失敗しないライトニングケーブルの選び方(種類・長さ・値段)
選ぶときは「MFi認証マークがあるか」「使う場所に合った長さか」の2点を最優先にすると失敗しにくくなります。そのうえで価格や耐久性を見比べるのがおすすめです。
種類・値段の目安
Lightningケーブルは、Apple純正(おおむね2,000〜4,000円台)、Anker等のMFi認証サードパーティ製(1,000円前後〜)、そして100円ショップやネットの非認証激安品(数十円〜数百円)まで、価格帯が大きく分かれます。常用するなら純正・MFi認証品、緊急用の割り切りなら激安品、という選び分けが現実的です。
長さの選び方
持ち歩き用は0.5〜1m、ベッドやソファでの充電には1.5〜2mが使いやすい長さです。3mクラスの超ロングは便利な反面、非認証品では電流量が落ちやすいので、長尺こそMFi認証品を選ぶと安心です。
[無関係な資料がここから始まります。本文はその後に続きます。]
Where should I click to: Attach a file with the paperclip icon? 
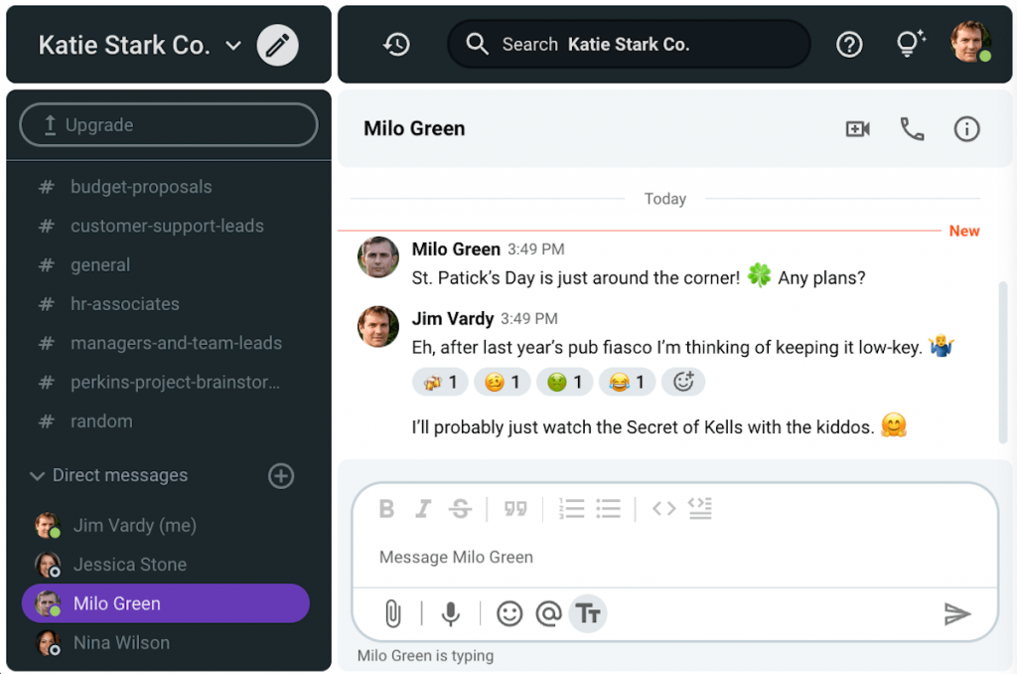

ケーブル以外のスマホまわりのアイテムはiPhone対応のUSBメモリって簡単に使えるの?もあわせてどうぞ。
ライトニングケーブルのよくある質問(FAQ)
Q. iPhone 15やiPhone 16にライトニングケーブルは使える?
A. 使えません。iPhone 15以降は端子がUSB-Cに変わっているため、USB-Cケーブルが必要です。Lightningケーブルは物理的に挿し込めません。
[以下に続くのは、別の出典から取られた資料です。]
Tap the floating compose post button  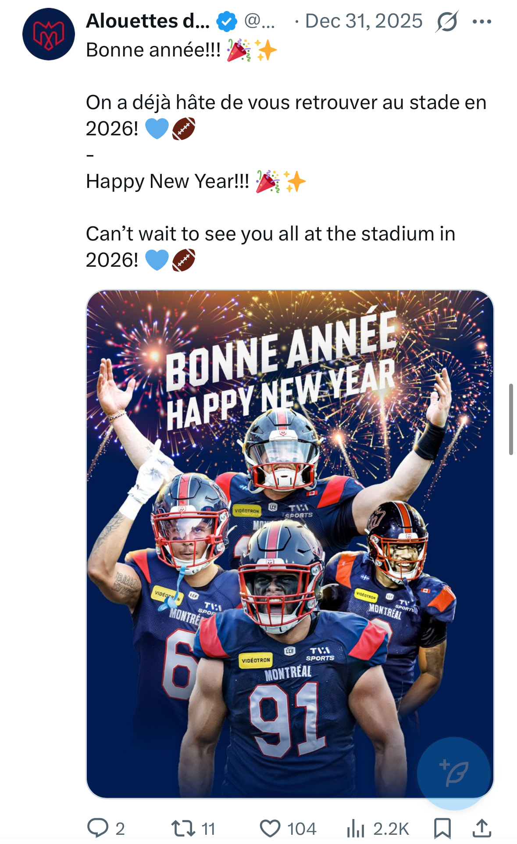pyautogui.click(x=453, y=773)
Q. 100円ショップのライトニングケーブルは使っても大丈夫?
A. 使えることもありますが、非認証品が多く、充電が不安定になったり発熱するリスクがあります。常用は避け、緊急用と割り切るのがおすすめです。
Q. コンビニのライトニングケーブルは高い?
A. おおむね700〜1,500円程度で、その多くがMFi認証のサードパーティ製です。純正より手頃で品質も安定しており、急ぎのときの選択肢になります。
Q. MFi認証はどこで見分ける?
A. パッケージに記載された「MFiバッジ(Made for iPhone等のロゴ)」で判断できます。偽造品の見分け方はApple公式サポートでも案内されています。
Q. 非認証の激安ケーブルは何が危険?
A. 「このアクセサリは使用できません」という警告のほか、発熱・発火やiPhone内部チップの破損につながる恐れがあるとAppleが注意喚起しています。
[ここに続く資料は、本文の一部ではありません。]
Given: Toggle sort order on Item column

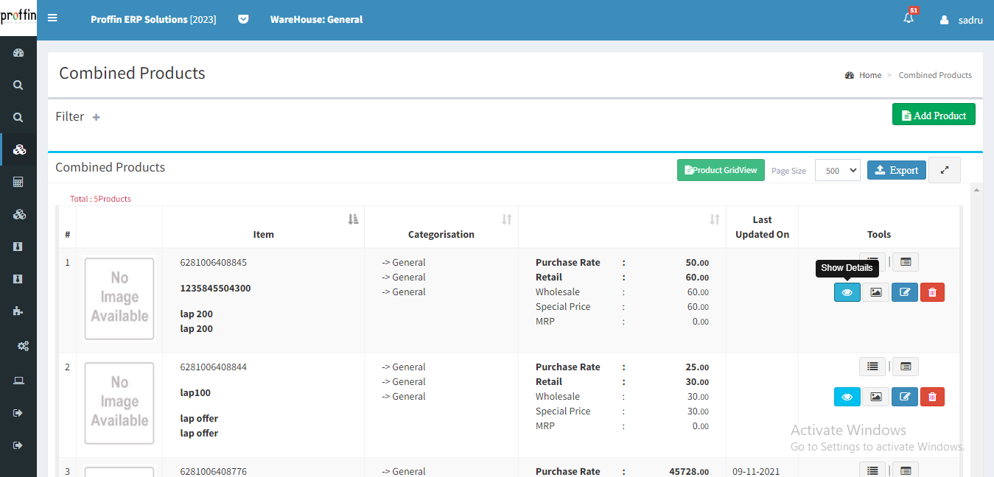Looking at the screenshot, I should [x=353, y=219].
まとめ:安心を取るなら純正・MFi認証、割り切るなら激安
Lightningケーブルが必要なのはiPhone 14以前・iPhone SE(第3世代)までのモデルで、iPhone 15以降はUSB-Cケーブルを使います。純正品・MFi認証品は電流量が高く安定し、非認証の激安品は安いぶん性能・安全性・耐久性で劣るという結果でした。
常用するなら純正・MFi認証品、緊急用や短期間の割り切りなら激安品、と用途で選び分けるのが賢い買い方です。いずれにせよ、まずは自分のiPhoneの端子を確認し、コンビニでもネットでも「MFiマーク」をチェックして選びましょう。